You should also expect to receive a certificate with your purchase that verifies the diamond’s quality in terms of the four Cs: Cut, Clarity, Color and Carat weight.
Few diamonds are flawless, and those rated so are very expensive. The best diamond for you should meet a trifecta: what you see, how the stone is graded and what you can afford to spend.
With that in mind, here’s a guide to the Cs and how to get the most for your money:
- Cut – No matter the shape of the diamond you like—round, emerald-cut, oval, to name a few—the cut determines the diamond’s brilliance. A well-cut diamond reflects light from one facet to another. If it’s cut too deep or too shallow, light escapes from the diamond prematurely, reducing the stone’s quality. Choose the highest quality cut—rated good, very good, or ideal—you can afford.

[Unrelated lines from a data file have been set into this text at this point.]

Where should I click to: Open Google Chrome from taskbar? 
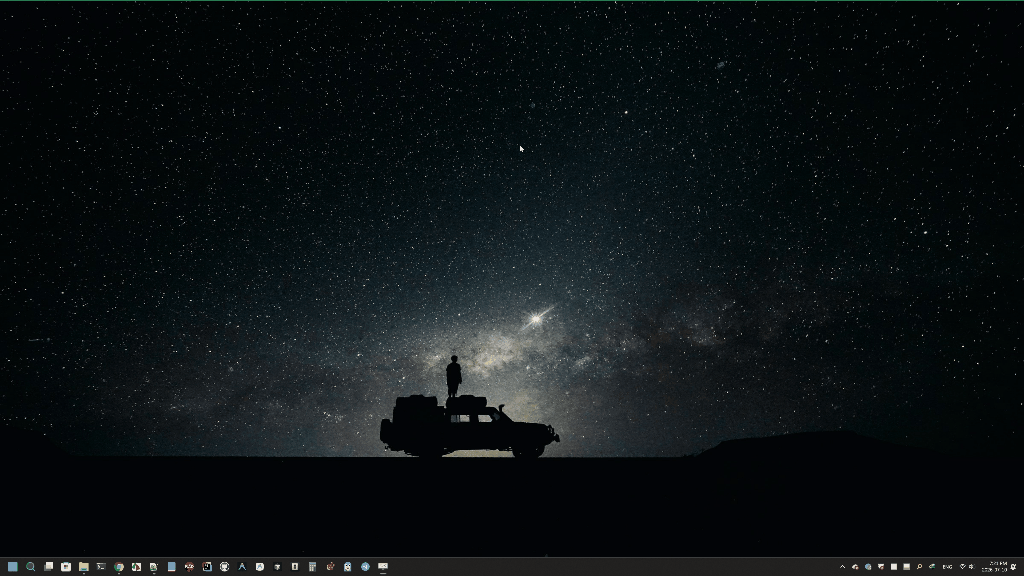tap(119, 567)
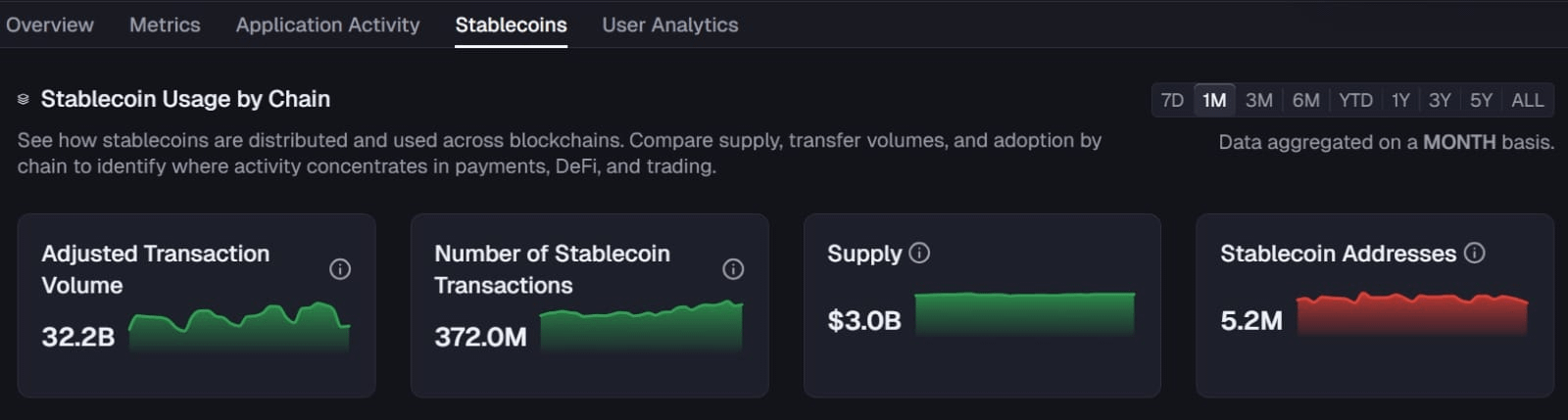
Task: Choose the 6M time range
Action: [x=1305, y=100]
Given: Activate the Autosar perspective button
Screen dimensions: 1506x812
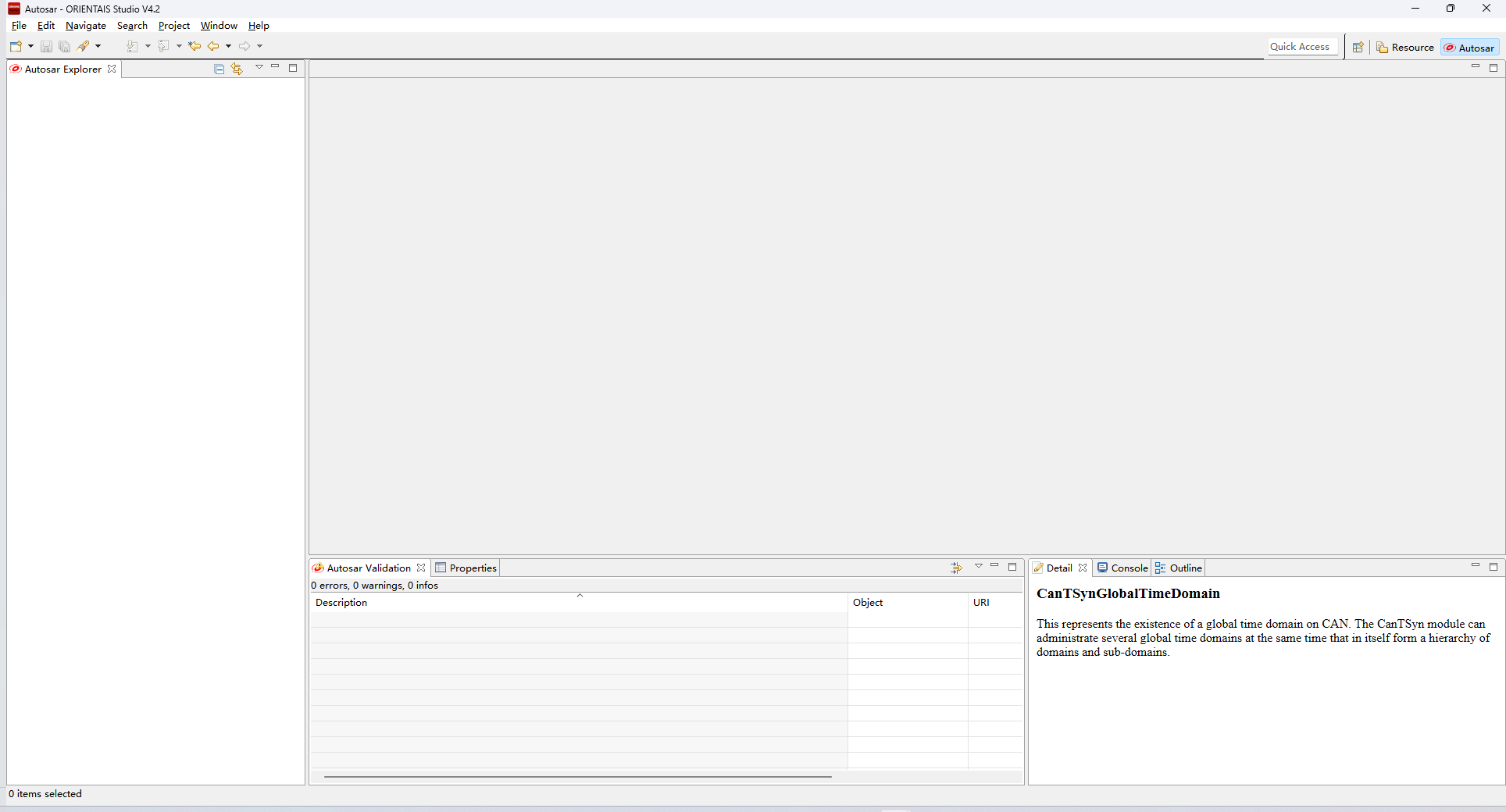Looking at the screenshot, I should click(1469, 48).
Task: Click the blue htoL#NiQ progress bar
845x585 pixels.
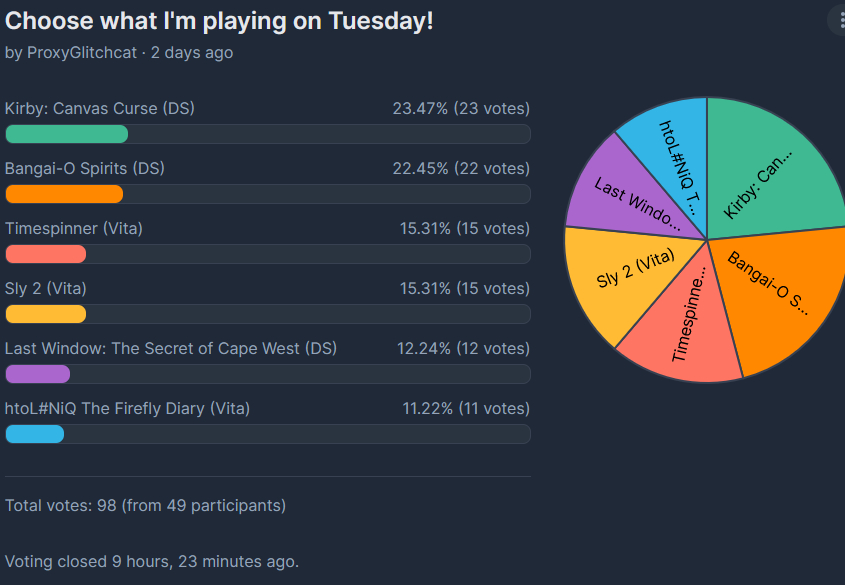Action: coord(35,434)
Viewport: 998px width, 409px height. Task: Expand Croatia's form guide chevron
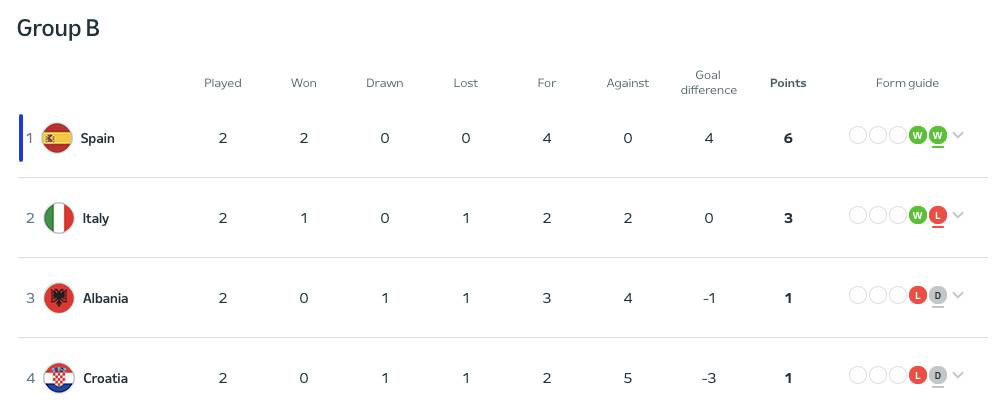pyautogui.click(x=958, y=375)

- Clarity – As diamonds are formed underground over time, many develop microscopic imperfections, typically invisible to the naked eye. Graded from F (flawless) down to S12 or 13, most diamonds, even the lowest graded in terms of clarity, will not reveal their imperfections to your eye. But it’s sensible to select the highest grade your budget allows.

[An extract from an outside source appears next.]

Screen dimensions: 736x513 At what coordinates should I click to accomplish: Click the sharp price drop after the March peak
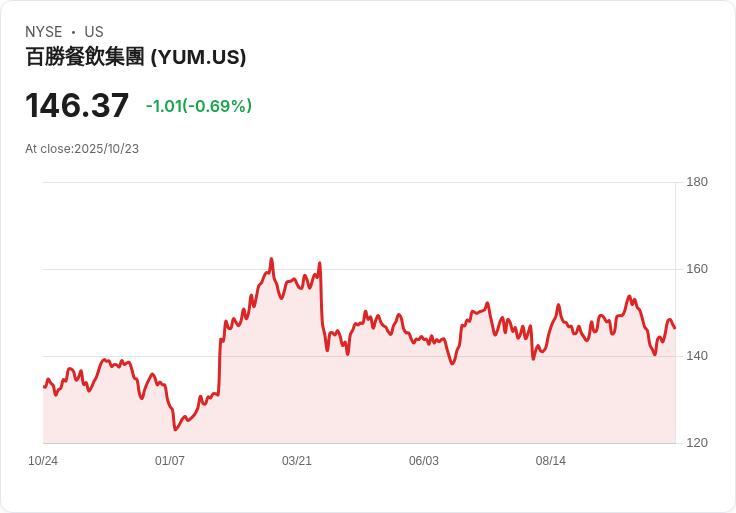321,300
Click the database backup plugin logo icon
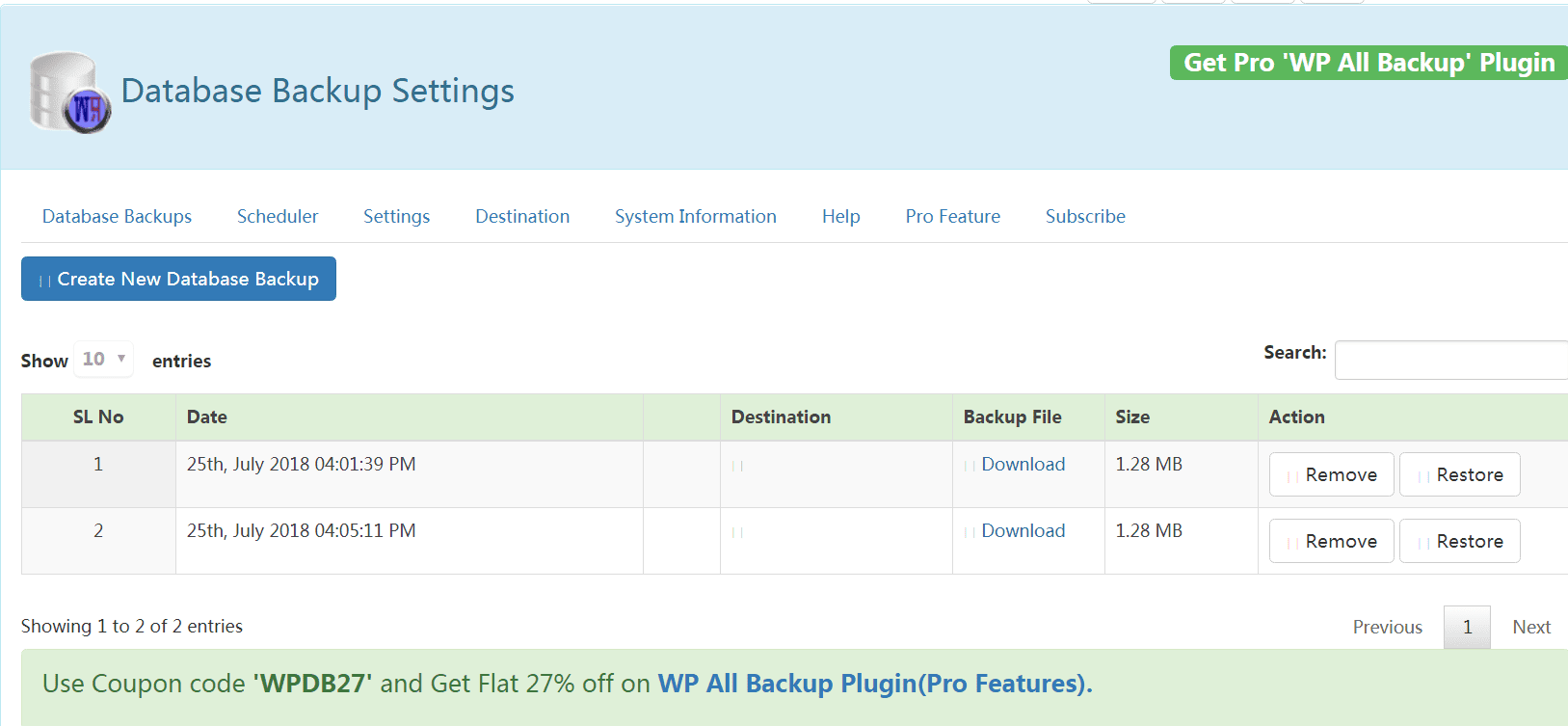The width and height of the screenshot is (1568, 726). [69, 93]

- Color – The highest quality diamonds are colorless, since colorless stones are rare and reflect light better than tinted diamonds. Most diamonds, though, have slight tints of yellow, often impossible to see with the naked eye. Since beauty matters only to the beholder, choose a stone you like and balance color with price.
- Carat Weight – Carat size is what most people notice first. The more karats, the bigger the diamond and the more expensive it is. But a diamond weighing .098 carats—just short of a full carat—can be markedly lower in price. A reputable jeweler can help you balance diamond size and budget.